I have tried for a long time now to reproduce this result but I cannot figure out how they arrived at these two bias expressions. The problematic point is that I apparently cannot understand from which OVB formula they start because in their setting it cannot be the usual one for a single variable written above. The paper is by Adda et al. (2011) for which the posed problem can be found on PDF page 52.

If someone could point towards the right direction I would be most grateful.

  • $\begingroup$ The high "viewed" figure for this question suggests this is high in search engine results (it's certainly first page for google in "omitted variable bias multiple variables" or "omitted variable bias more than one variables"); I wonder if those viewers are getting quite what they expected with this question, given that the bias in the paper wasn't actually OVB? $\endgroup$
    – Silverfish
    Commented Mar 27, 2015 at 14:26
  • $\begingroup$ One possibility might be retitling the question so that future readers (or people who see the link on their search engine) just see "bias in Adda et al (2011)" or something similar, instead of a direct reference to OVB. Or making a direct reference to it being bias due to endogeneity instead? $\endgroup$
    – Silverfish
    Commented Mar 27, 2015 at 14:27
  • $\begingroup$ @Silverfish I see the point.

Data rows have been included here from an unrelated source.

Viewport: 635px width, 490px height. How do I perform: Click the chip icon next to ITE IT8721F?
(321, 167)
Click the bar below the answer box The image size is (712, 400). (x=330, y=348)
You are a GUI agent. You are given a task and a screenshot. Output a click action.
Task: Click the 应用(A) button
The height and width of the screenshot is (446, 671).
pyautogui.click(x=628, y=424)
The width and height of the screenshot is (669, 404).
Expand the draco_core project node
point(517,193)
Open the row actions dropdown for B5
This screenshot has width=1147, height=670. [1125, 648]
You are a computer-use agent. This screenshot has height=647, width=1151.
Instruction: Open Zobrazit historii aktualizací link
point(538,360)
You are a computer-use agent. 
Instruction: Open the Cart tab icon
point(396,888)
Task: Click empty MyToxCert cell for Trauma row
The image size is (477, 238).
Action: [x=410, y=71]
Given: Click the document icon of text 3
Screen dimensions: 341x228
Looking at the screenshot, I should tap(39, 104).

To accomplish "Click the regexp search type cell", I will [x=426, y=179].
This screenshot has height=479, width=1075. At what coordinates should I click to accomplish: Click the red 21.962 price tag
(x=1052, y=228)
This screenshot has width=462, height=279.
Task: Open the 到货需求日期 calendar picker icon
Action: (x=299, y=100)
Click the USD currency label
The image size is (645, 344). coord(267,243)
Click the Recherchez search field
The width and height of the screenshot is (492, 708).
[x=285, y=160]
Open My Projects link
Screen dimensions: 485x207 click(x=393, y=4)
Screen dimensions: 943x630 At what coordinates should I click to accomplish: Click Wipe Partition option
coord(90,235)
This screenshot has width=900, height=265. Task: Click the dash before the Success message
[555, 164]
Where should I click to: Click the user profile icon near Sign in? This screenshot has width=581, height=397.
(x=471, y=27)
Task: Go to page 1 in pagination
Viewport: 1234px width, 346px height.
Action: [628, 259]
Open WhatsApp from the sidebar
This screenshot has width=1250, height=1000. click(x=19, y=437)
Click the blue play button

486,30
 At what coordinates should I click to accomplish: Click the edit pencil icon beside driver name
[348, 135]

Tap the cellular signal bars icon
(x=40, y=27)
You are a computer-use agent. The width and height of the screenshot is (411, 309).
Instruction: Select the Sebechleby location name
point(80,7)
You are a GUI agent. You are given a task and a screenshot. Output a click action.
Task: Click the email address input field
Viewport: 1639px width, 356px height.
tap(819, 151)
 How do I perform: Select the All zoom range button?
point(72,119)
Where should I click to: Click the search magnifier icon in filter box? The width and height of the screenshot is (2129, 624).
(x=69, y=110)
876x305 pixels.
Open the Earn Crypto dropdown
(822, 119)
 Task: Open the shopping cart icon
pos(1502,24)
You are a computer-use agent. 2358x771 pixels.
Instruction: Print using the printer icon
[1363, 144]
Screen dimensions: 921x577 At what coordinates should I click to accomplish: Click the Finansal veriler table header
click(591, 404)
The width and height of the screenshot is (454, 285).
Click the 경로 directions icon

If you want you can make the edit as it seems a meaningful change of the title. $\endgroup$
    – Andy
    Commented Mar 27, 2015 at 14:39
  • $\begingroup$ @Silverfish considering the fact that the question is on the site for almost two years the number of views is also not that high $\endgroup$
    – Andy
    Commented Mar 27, 2015 at 15:01
  • 1
    $\begingroup$ Feel free to revert/re-edit if you don't like what I've done. $\endgroup$
    – Silverfish
    Commented Mar 27, 2015 at 15:28

1 Answer 1


The "bias" they are mentioning in appendix A of the article is not the omitted variables bias, but a bias due to possible endogeneity. (They mention it several times in the article, and specifically in page 11 of the PDF, in the bottom part).
The estimator formulas that are mentioned in the Appendix are the regular OLS estimator formulas for 2 variables, as can be found in page 8 here:

For $S_{i} = \alpha D_{i} + \beta P_{i} + u_{i}$:

$\widehat{\alpha}_{OLS} = \frac{Cov(D,S)Var(P) - Cov(D,P)Cov(P,S)}{Var(D)Var(P) - Cov(D,P)^{2}} = \alpha + \frac{Cov(D,u)Var(P) - Cov(D,P)Cov(P,u)}{Var(D)Var(P) - Cov(D,P)^{2}}$

$\widehat{\beta}_{OLS} = \frac{Cov(P,S)Var(D) - Cov(D,P)Cov(D,S)}{Var(D)Var(P) - Cov(D,P)^{2}} = \beta+ \frac{Cov(P,u)Var(D) - Cov(D,P)Cov(D,u)}{Var(D)Var(P) - Cov(D,P)^{2}}$

They stated the $\beta$ equals 0, and that's how they got the formulas in the article. Again - the possible bias that they are mentioning is because of a possible endogeneity, not because any ommision.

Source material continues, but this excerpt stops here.